→ EXCERPTED RECORDS
----

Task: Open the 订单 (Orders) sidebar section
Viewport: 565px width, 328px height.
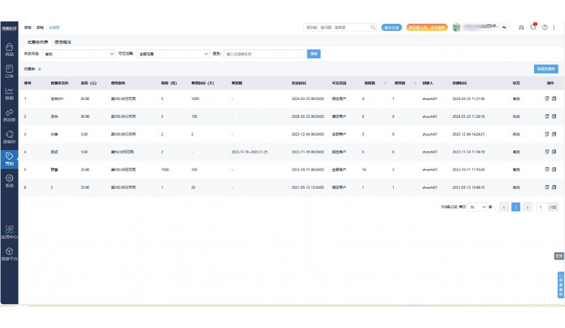Action: [9, 71]
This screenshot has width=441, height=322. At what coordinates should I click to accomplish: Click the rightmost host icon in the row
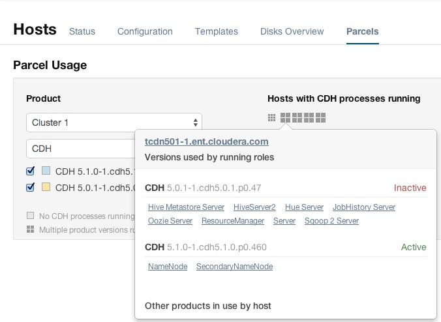click(x=320, y=118)
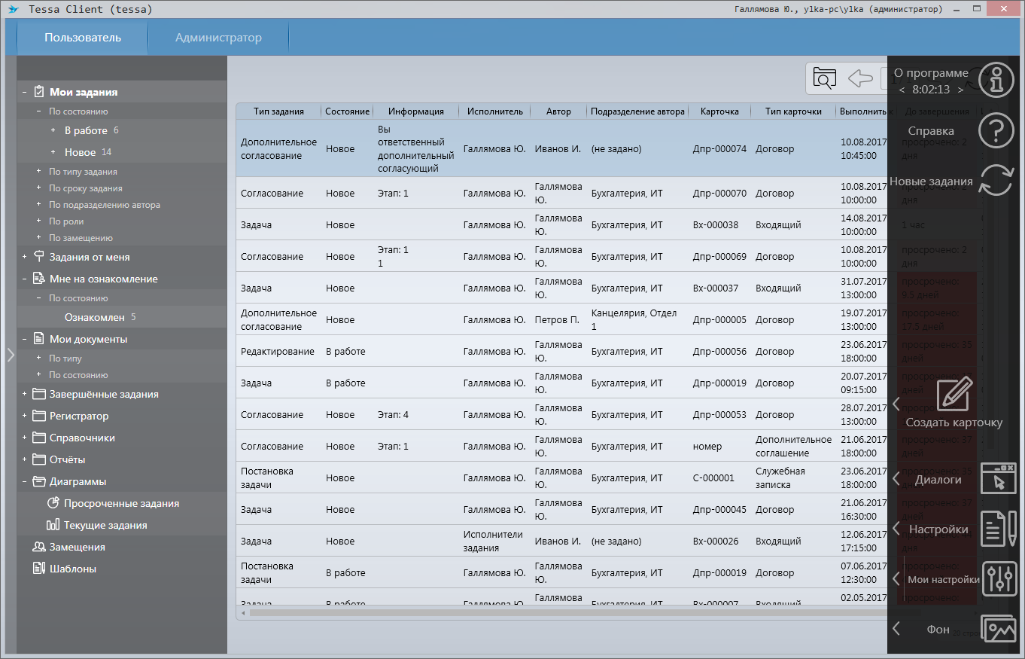Open Мои настройки sliders icon
1025x659 pixels.
999,579
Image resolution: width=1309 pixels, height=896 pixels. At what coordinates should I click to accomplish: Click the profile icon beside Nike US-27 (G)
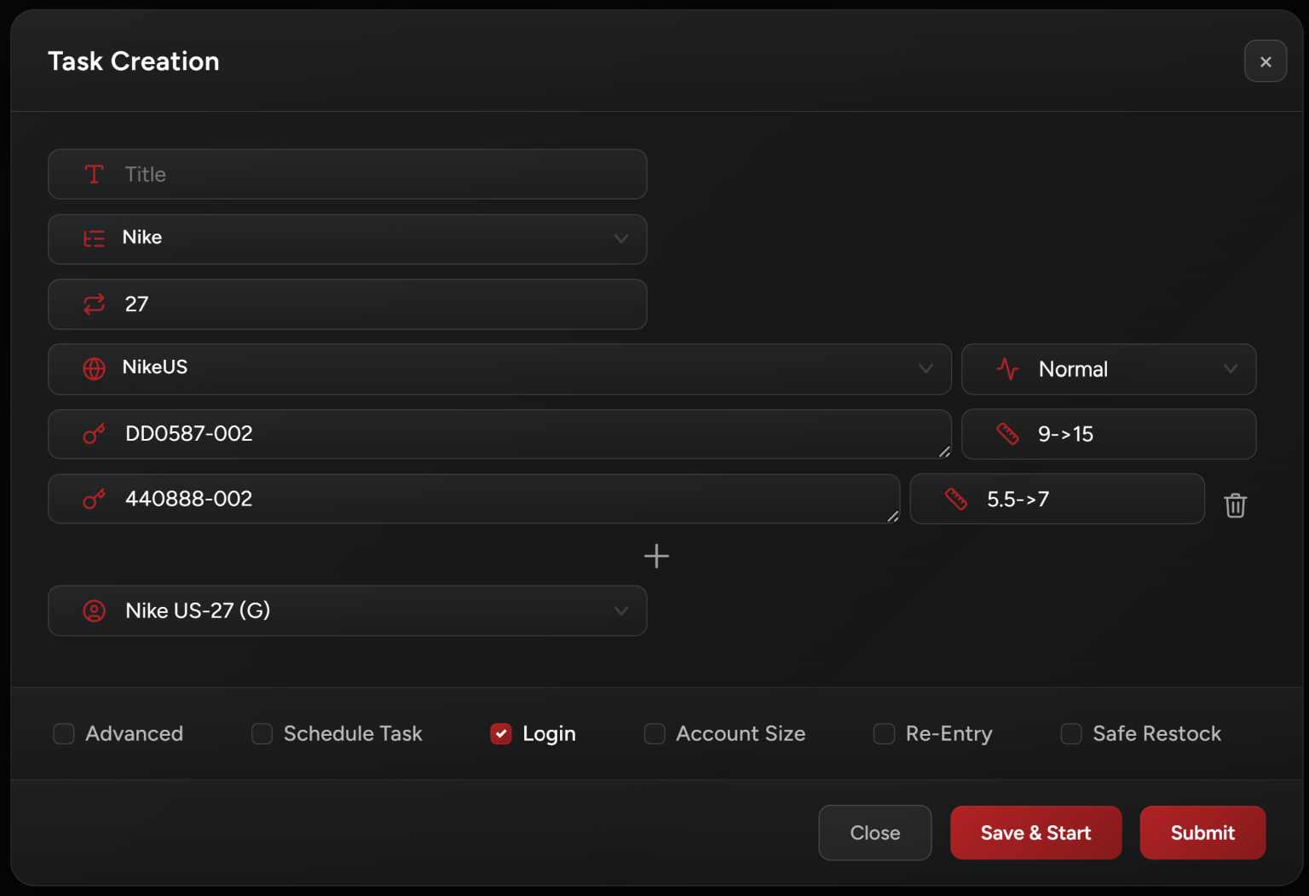[94, 611]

----

→ TASK DIRECTIONS
Arrange as a Markdown table, with columns headed "Row" and "Line", the part of the material that opens with the line containing "This screenshot has" and closes at the end of the material, both ends included. Omit blank lines and leave out the pictures.

→ TASK RESULT
| Row | Line |
|---|---|
| 1 | This screenshot has width=441, height=322. At what coordinates should I click to accomplish: Click the rightmost host icon in the row |
| 2 | click(x=320, y=118) |
| 3 | Open Мои настройки sliders icon |
| 4 | 1025x659 pixels. |
| 5 | 999,579 |
| 6 | Image resolution: width=1309 pixels, height=896 pixels. At what coordinates should I click to accomplish: Click the profile icon beside Nike US-27 (G) |
| 7 | [94, 611] |